### Text
Billion-Dollar Climate Disasters

10 minute read

Billion Dollar Climate Disasters

A vectorized PDF of this poster can be downloaded here.

License

The license for the code and the visual: CC BY-SA 4.0.

Introduction

Billion-Dollar Weather and Climate Disasters is a collection of data on climate disasters costing at least $1B US. This data is collected by NOAA National Centers for Environmental Information (NECI). This poster explores different aspects of those disasters and is intended to be educational. The visuals used in this poster was created with r with ggplot2, and enhanced with Adobe Illustrator.

This poster was originally created as part of the final project for Information Visualization (IST 719) at Syracuse University.

Simple Techniques on Poster’s Design

1. Viewing distances

There are three viewing distances that should be considered when putting together a poster:

  • A eyecatching visual or words that can be seen from far away (i.e. the back of a classroom).

### Exercises
1. In the climate disasters page, what course was the poster originally made for?
2. Set down the passage of the climate disasters page starting with "Introduction" and going on through "of a classroom).".
The listing that comes next is separate material, unconnected to the climate disasters page.

### Given material
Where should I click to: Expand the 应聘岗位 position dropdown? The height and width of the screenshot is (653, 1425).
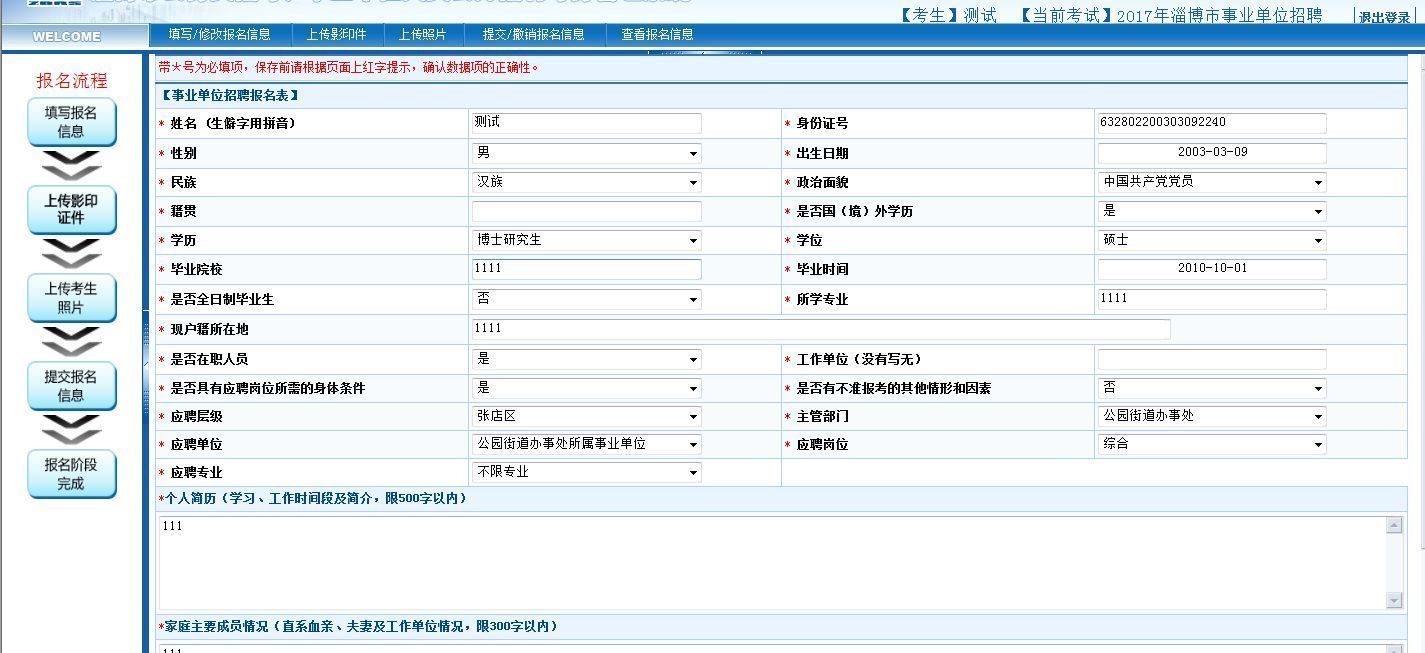click(x=1318, y=444)
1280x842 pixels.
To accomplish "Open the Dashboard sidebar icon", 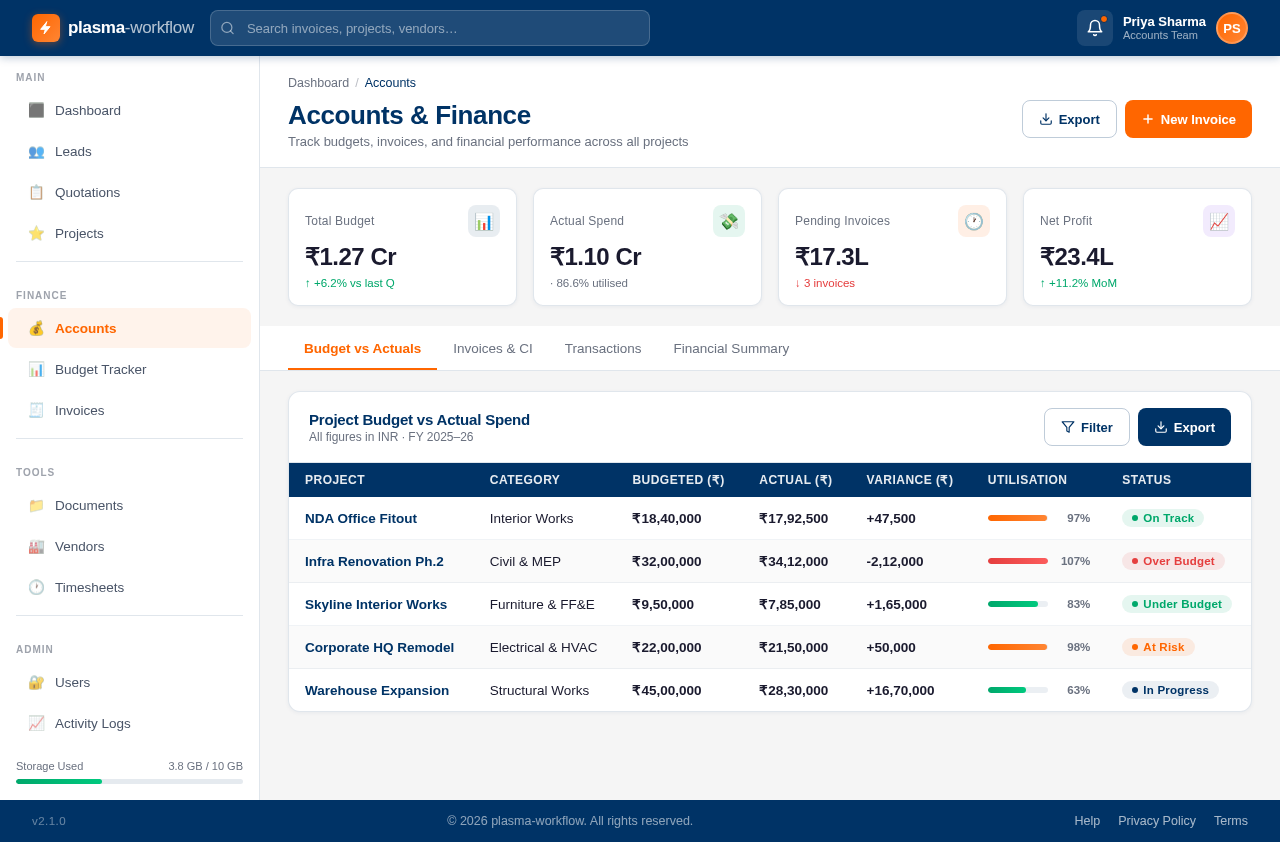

### Exercise answers
1. Information Visualization (IST 719) at Syracuse University.

2.
Introduction

Billion-Dollar Weather and Climate Disasters is a collection of data on climate disasters costing at least $1B US. This data is collected by NOAA National Centers for Environmental Information (NECI). This poster explores different aspects of those disasters and is intended to be educational. The visuals used in this poster was created with r with ggplot2, and enhanced with Adobe Illustrator.

This poster was originally created as part of the final project for Information Visualization (IST 719) at Syracuse University.

Simple Techniques on Poster’s Design

1. Viewing distances

There are three viewing distances that should be considered when putting together a poster:

  • A eyecatching visual or words that can be seen from far away (i.e. the back of a classroom).